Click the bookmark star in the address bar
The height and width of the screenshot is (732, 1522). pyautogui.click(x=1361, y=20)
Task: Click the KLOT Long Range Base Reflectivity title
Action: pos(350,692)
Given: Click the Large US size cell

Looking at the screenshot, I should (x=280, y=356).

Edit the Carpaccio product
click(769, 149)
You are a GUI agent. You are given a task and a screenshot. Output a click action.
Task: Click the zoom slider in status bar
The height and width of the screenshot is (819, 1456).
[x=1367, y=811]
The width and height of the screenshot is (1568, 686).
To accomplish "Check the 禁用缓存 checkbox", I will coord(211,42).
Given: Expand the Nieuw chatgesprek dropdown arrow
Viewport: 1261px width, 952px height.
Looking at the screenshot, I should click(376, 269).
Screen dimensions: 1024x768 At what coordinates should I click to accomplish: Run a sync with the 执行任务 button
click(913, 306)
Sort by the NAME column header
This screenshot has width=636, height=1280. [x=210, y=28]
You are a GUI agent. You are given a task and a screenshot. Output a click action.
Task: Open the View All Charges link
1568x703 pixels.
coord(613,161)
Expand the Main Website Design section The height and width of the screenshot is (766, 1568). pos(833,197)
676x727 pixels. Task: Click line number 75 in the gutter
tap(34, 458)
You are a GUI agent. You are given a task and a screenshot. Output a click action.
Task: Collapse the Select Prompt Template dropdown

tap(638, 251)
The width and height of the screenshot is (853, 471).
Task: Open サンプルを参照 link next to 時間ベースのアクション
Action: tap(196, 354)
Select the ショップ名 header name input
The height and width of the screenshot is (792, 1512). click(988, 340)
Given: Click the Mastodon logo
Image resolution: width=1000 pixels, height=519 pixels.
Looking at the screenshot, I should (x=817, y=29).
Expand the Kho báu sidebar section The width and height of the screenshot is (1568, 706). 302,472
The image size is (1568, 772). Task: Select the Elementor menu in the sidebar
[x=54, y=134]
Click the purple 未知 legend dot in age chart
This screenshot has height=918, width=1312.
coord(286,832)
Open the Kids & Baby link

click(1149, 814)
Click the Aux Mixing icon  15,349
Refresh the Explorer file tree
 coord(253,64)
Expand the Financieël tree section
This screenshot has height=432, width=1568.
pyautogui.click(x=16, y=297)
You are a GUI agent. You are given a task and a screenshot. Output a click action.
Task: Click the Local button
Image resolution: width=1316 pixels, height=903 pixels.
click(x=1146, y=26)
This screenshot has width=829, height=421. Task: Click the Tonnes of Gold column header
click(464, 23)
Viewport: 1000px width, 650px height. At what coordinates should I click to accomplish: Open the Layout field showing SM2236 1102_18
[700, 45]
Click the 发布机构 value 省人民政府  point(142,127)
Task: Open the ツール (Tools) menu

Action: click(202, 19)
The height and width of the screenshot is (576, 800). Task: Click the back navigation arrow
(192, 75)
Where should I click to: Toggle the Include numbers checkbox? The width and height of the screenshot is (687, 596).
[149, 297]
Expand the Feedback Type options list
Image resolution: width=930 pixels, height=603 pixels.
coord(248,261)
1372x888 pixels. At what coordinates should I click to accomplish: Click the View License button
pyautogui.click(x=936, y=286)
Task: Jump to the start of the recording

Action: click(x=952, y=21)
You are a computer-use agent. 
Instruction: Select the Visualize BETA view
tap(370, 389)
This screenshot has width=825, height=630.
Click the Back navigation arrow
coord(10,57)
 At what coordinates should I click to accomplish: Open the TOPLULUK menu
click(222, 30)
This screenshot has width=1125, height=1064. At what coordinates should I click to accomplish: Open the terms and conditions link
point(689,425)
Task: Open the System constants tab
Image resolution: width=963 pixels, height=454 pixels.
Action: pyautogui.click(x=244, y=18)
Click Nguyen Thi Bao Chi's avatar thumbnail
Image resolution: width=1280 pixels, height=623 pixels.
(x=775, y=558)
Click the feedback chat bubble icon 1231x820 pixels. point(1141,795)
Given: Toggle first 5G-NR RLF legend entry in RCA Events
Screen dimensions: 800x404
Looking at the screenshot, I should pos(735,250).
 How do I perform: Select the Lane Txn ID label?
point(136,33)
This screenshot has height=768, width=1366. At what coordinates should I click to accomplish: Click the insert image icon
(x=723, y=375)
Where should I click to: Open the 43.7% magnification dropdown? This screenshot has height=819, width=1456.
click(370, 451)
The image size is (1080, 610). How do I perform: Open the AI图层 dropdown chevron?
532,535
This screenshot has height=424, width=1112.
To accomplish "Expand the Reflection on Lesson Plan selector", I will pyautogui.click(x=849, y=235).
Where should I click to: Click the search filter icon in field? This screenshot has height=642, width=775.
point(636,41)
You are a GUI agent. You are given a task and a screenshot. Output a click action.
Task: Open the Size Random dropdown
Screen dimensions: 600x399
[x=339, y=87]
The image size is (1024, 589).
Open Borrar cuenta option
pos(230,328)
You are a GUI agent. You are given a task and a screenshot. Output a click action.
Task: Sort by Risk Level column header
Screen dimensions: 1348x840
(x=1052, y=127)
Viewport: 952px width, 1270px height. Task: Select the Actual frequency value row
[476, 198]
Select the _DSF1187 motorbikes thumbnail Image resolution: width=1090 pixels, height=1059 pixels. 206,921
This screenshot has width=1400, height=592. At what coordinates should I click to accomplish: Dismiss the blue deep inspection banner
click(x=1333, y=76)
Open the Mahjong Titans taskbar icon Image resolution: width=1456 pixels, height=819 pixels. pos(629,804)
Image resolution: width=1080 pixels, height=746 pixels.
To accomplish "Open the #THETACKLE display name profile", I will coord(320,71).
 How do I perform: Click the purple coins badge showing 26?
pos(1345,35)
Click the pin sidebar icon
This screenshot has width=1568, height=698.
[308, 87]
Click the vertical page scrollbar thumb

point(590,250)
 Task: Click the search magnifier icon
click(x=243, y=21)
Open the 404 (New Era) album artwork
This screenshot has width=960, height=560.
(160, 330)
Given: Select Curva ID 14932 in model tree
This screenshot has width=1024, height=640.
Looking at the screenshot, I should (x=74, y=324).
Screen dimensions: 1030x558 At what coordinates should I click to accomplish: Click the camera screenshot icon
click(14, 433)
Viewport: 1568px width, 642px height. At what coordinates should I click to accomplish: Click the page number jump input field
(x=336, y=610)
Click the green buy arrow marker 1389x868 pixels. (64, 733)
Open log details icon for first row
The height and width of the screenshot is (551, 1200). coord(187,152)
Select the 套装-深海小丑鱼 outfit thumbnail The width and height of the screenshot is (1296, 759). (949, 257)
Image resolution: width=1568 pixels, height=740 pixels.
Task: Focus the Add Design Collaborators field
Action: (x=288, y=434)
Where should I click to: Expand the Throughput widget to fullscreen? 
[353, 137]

********

Aim: Rewrite all the records above, changing every "click action" to "tap action" and leaving everything else as it is.

Solution:
Click the bookmark star in the address bar
The height and width of the screenshot is (732, 1522). pyautogui.click(x=1361, y=20)
Task: Click the KLOT Long Range Base Reflectivity title
Action: pos(350,692)
Given: Click the Large US size cell

Looking at the screenshot, I should (x=280, y=356).

Edit the Carpaccio product
click(769, 149)
You are a GUI agent. You are given a task and a screenshot. Output a tap action.
Task: Click the zoom slider in status bar
The height and width of the screenshot is (819, 1456).
[x=1367, y=811]
The width and height of the screenshot is (1568, 686).
To accomplish "Check the 禁用缓存 checkbox", I will coord(211,42).
Given: Expand the Nieuw chatgesprek dropdown arrow
Viewport: 1261px width, 952px height.
Looking at the screenshot, I should click(376, 269).
Screen dimensions: 1024x768 At what coordinates should I click to accomplish: Run a sync with the 执行任务 button
click(913, 306)
Sort by the NAME column header
This screenshot has width=636, height=1280. [x=210, y=28]
You are a GUI agent. You are given a task and a screenshot. Output a tap action.
Task: Open the View All Charges link
1568x703 pixels.
coord(613,161)
Expand the Main Website Design section The height and width of the screenshot is (766, 1568). pos(833,197)
676x727 pixels. Task: Click line number 75 in the gutter
tap(34, 458)
You are a GUI agent. You are given a task and a screenshot. Output a tap action.
Task: Collapse the Select Prompt Template dropdown

tap(638, 251)
The width and height of the screenshot is (853, 471).
Task: Open サンプルを参照 link next to 時間ベースのアクション
Action: tap(196, 354)
Select the ショップ名 header name input
The height and width of the screenshot is (792, 1512). click(988, 340)
Given: Click the Mastodon logo
Image resolution: width=1000 pixels, height=519 pixels.
Looking at the screenshot, I should (x=817, y=29).
Expand the Kho báu sidebar section The width and height of the screenshot is (1568, 706). 302,472
The image size is (1568, 772). Task: Select the Elementor menu in the sidebar
[x=54, y=134]
Click the purple 未知 legend dot in age chart
This screenshot has height=918, width=1312.
coord(286,832)
Open the Kids & Baby link

click(1149, 814)
Click the Aux Mixing icon  15,349
Refresh the Explorer file tree
 coord(253,64)
Expand the Financieël tree section
This screenshot has height=432, width=1568.
pyautogui.click(x=16, y=297)
You are a GUI agent. You are given a task and a screenshot. Output a tap action.
Task: Click the Local button
Image resolution: width=1316 pixels, height=903 pixels.
click(x=1146, y=26)
This screenshot has width=829, height=421. Task: Click the Tonnes of Gold column header
click(464, 23)
Viewport: 1000px width, 650px height. At what coordinates should I click to accomplish: Open the Layout field showing SM2236 1102_18
[700, 45]
Click the 发布机构 value 省人民政府  point(142,127)
Task: Open the ツール (Tools) menu

Action: click(202, 19)
The height and width of the screenshot is (576, 800). Task: Click the back navigation arrow
(192, 75)
Where should I click to: Toggle the Include numbers checkbox? The width and height of the screenshot is (687, 596).
[149, 297]
Expand the Feedback Type options list
Image resolution: width=930 pixels, height=603 pixels.
coord(248,261)
1372x888 pixels. At what coordinates should I click to accomplish: Click the View License button
pyautogui.click(x=936, y=286)
Task: Jump to the start of the recording

Action: click(x=952, y=21)
You are a computer-use agent. 
Instruction: Select the Visualize BETA view
tap(370, 389)
This screenshot has width=825, height=630.
Click the Back navigation arrow
coord(10,57)
 At what coordinates should I click to accomplish: Open the TOPLULUK menu
click(222, 30)
This screenshot has width=1125, height=1064. At what coordinates should I click to accomplish: Open the terms and conditions link
point(689,425)
Task: Open the System constants tab
Image resolution: width=963 pixels, height=454 pixels.
Action: pyautogui.click(x=244, y=18)
Click Nguyen Thi Bao Chi's avatar thumbnail
Image resolution: width=1280 pixels, height=623 pixels.
(x=775, y=558)
Click the feedback chat bubble icon 1231x820 pixels. point(1141,795)
Given: Toggle first 5G-NR RLF legend entry in RCA Events
Screen dimensions: 800x404
Looking at the screenshot, I should pos(735,250).
 How do I perform: Select the Lane Txn ID label?
point(136,33)
This screenshot has height=768, width=1366. At what coordinates should I click to accomplish: Click the insert image icon
(x=723, y=375)
Where should I click to: Open the 43.7% magnification dropdown? This screenshot has height=819, width=1456.
click(370, 451)
The image size is (1080, 610). How do I perform: Open the AI图层 dropdown chevron?
532,535
This screenshot has height=424, width=1112.
To accomplish "Expand the Reflection on Lesson Plan selector", I will pyautogui.click(x=849, y=235).
Where should I click to: Click the search filter icon in field? This screenshot has height=642, width=775.
point(636,41)
You are a GUI agent. You are given a task and a screenshot. Output a tap action.
Task: Open the Size Random dropdown
Screen dimensions: 600x399
[x=339, y=87]
The image size is (1024, 589).
Open Borrar cuenta option
pos(230,328)
You are a GUI agent. You are given a task and a screenshot. Output a tap action.
Task: Sort by Risk Level column header
Screen dimensions: 1348x840
(x=1052, y=127)
Viewport: 952px width, 1270px height. Task: Select the Actual frequency value row
[476, 198]
Select the _DSF1187 motorbikes thumbnail Image resolution: width=1090 pixels, height=1059 pixels. 206,921
This screenshot has width=1400, height=592. At what coordinates should I click to accomplish: Dismiss the blue deep inspection banner
click(x=1333, y=76)
Open the Mahjong Titans taskbar icon Image resolution: width=1456 pixels, height=819 pixels. pos(629,804)
Image resolution: width=1080 pixels, height=746 pixels.
To accomplish "Open the #THETACKLE display name profile", I will coord(320,71).
 How do I perform: Click the purple coins badge showing 26?
pos(1345,35)
Click the pin sidebar icon
This screenshot has width=1568, height=698.
[308, 87]
Click the vertical page scrollbar thumb

point(590,250)
 Task: Click the search magnifier icon
click(x=243, y=21)
Open the 404 (New Era) album artwork
This screenshot has width=960, height=560.
(160, 330)
Given: Select Curva ID 14932 in model tree
This screenshot has width=1024, height=640.
Looking at the screenshot, I should (x=74, y=324).
Screen dimensions: 1030x558 At what coordinates should I click to accomplish: Click the camera screenshot icon
click(14, 433)
Viewport: 1568px width, 642px height. At what coordinates should I click to accomplish: Click the page number jump input field
(x=336, y=610)
Click the green buy arrow marker 1389x868 pixels. (64, 733)
Open log details icon for first row
The height and width of the screenshot is (551, 1200). coord(187,152)
Select the 套装-深海小丑鱼 outfit thumbnail The width and height of the screenshot is (1296, 759). (949, 257)
Image resolution: width=1568 pixels, height=740 pixels.
Task: Focus the Add Design Collaborators field
Action: (x=288, y=434)
Where should I click to: Expand the Throughput widget to fullscreen? 
[353, 137]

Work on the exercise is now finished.